A própria condição de aprofundamento e generalização de precarização e proletarização à classe trabalhadora no campo – assalariados (com carteira assinada ou não) e desempregados, pequenos agricultores, assentados, indígenas, quilombolas, ribeirinhos, extrativistas e outros – impõe novos desafios às organizações de trabalhadores, sejam elas sindicais ou de movimentos populares de luta por Reforma Agrária. Ainda na linha das perversas medidas do golpe para o campo, em 2016 foi sancionada pelo presidente Michel Temer, a lei 13.288/16, que dispõe sobre os contratos de integração, obrigações e responsabilidades nas relações contratuais entre produtores integrados e integradores.

A Lei da Integração tem sido utilizada principalmente pelo agronegócio como medida protetiva aos seus interesses e mecanismo de segurança jurídica. Importante salientar o grau de dependência que os agricultores têm em relação à agroindústria, seja quanto ao fornecimento dos insumos – em 2016, somente numa propriedade no município de Cascavel/PR, cerca de 34 mil frangos morreram de fome, pois não houve o fornecimento da ração por parte da empresa integradora que alegou preço alto do milho – ou de recebimento das peças para processamento. Entre os aviários e a agroindústria, subsiste uma relação de trabalho ainda mais degradante que é a “apanha das aves”, feita por trabalhador que recolhe o frango vivo nos aviários, os coloca em caixas a serem transportadas até a agroindústria, e depois os descarrega para linha de abate e processamento.

Em geral são trabalhadores terceirizados, aliciados por um “gato” (intermediário na contratação), a serviço das grandes empresas como a BRF e a JBS, que se esquivam de qualquer responsabilidade trabalhista. Em suma, uma das faces do golpe no campo é a intensificação da exploração do trabalho, com a aprovação da reforma trabalhista e com a liberação total da terceirização. As referidas leis extraem o que há de pior das relações trabalhistas mais ultrajantes e transformam isso em regra, eliminando qualquer resquício positivo e civilizatório de proteção social, por meio judicial. Ao contrário, a atual legislação do golpe, além de regulamentar a barbárie, ainda expurga do sistema judiciário, o direito de contestação das próprias vítimas.

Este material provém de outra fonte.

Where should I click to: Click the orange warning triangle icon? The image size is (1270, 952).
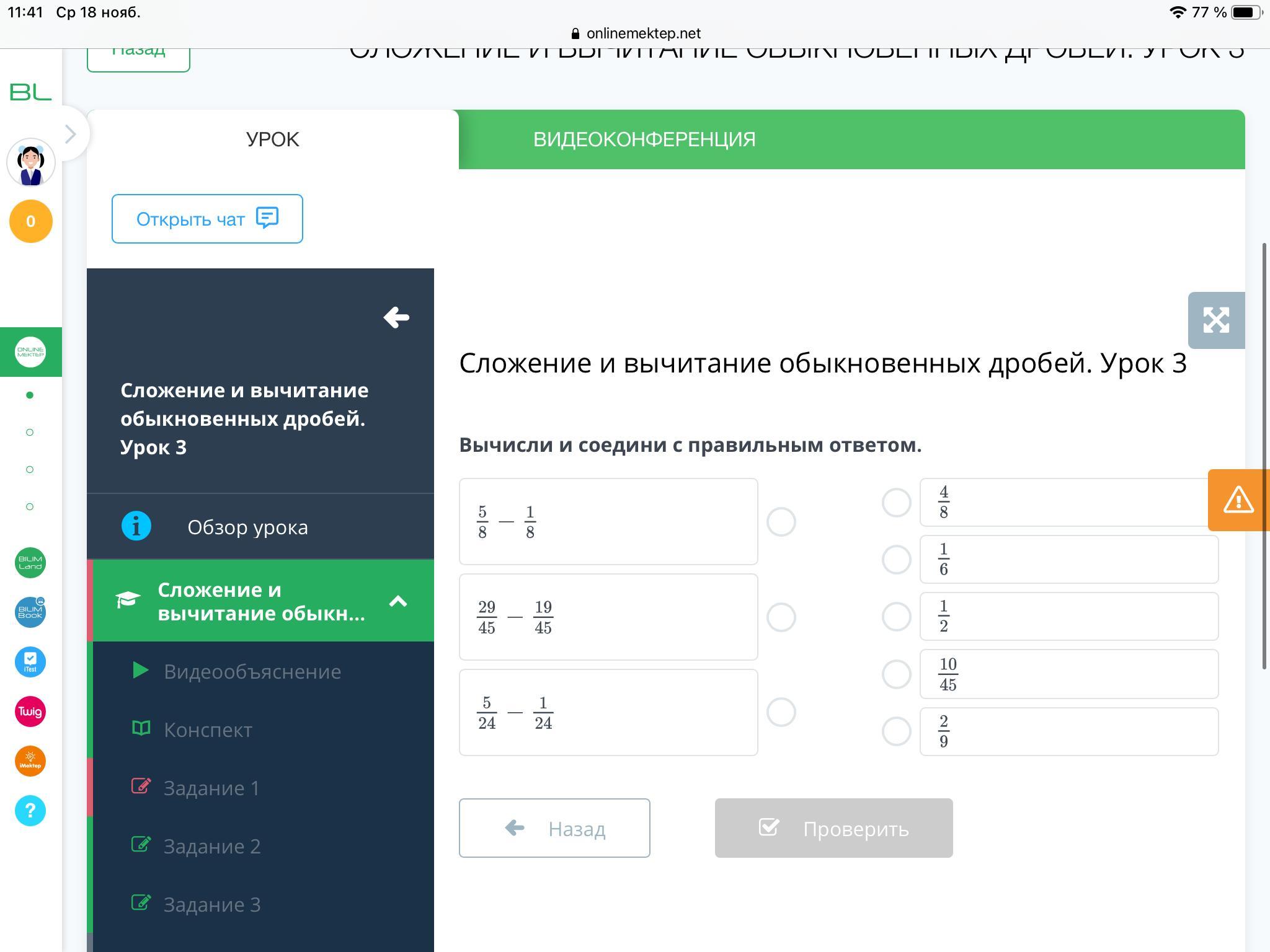click(x=1238, y=500)
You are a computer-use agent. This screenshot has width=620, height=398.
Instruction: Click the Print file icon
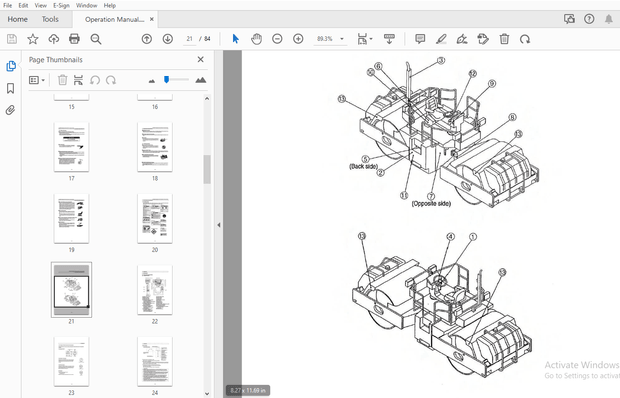[x=74, y=39]
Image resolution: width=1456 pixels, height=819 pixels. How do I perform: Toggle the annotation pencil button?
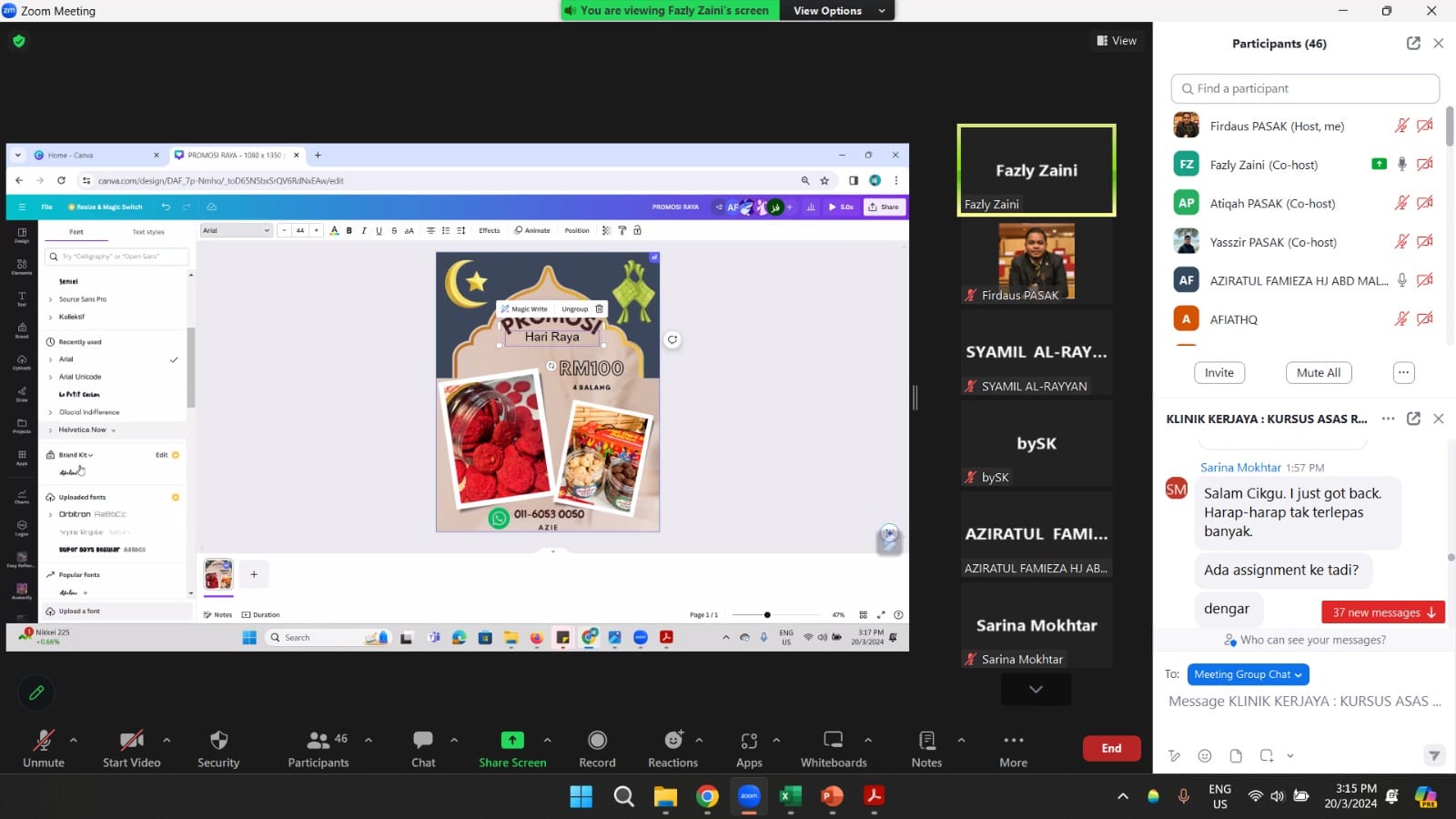pyautogui.click(x=36, y=693)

Mas a reforma trabalhista no Brasil, deve ser entendida sob um contexto mundial mais amplo de reordenamento jurídico e institucional, imposto pelo capital. Vários países – com governos eleitos ou resultantes de golpe de Estado, como o atual presidente do Brasil, Michel Temer – estão operando tais mudanças. Estudo da OIT – Labour market reforms since the crisis: Drivers and consequences – realizado em 110 (cento e dez) países, analisando 642 (seiscentas e quarenta e duas) mudanças laborais em países desenvolvidos e em desenvolvimento, aponta para a desregulação generalizada, principalmente em países com aumento no índice de desemprego ou diminuição do PIB. Os objetivos alardeados pelo capital, e serviçais governos de plantão, tem sido: aumento na competitividade (com redução do custo trabalho), criação de postos de trabalho (por meio da flexibilização e proliferação de contratos precários) e reestruturação dos canais de negociação coletiva (destruindo e/ou neutralizando os sindicatos).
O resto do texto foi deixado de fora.